SOURCE MATERIAL:

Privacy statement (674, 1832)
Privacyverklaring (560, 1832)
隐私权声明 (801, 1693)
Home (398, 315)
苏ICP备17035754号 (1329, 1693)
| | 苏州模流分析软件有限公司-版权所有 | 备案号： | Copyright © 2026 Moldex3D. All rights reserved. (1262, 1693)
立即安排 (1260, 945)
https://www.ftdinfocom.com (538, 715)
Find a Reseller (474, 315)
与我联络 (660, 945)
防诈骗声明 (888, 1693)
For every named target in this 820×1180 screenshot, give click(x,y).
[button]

WHAT TO PRODUCE:
All the data needs repeating. Return it exactly.

OUTPUT FOR THIS EXERCISE:
Privacy statement (674, 1832)
Privacyverklaring (560, 1832)
隐私权声明 (801, 1693)
Home (398, 315)
苏ICP备17035754号 (1329, 1693)
| | 苏州模流分析软件有限公司-版权所有 | 备案号： | Copyright © 2026 Moldex3D. All rights reserved. (1262, 1693)
立即安排 (1260, 945)
https://www.ftdinfocom.com (538, 715)
Find a Reseller (474, 315)
与我联络 (660, 945)
防诈骗声明 (888, 1693)
For every named target in this 820×1180 screenshot, give click(x,y).
[button]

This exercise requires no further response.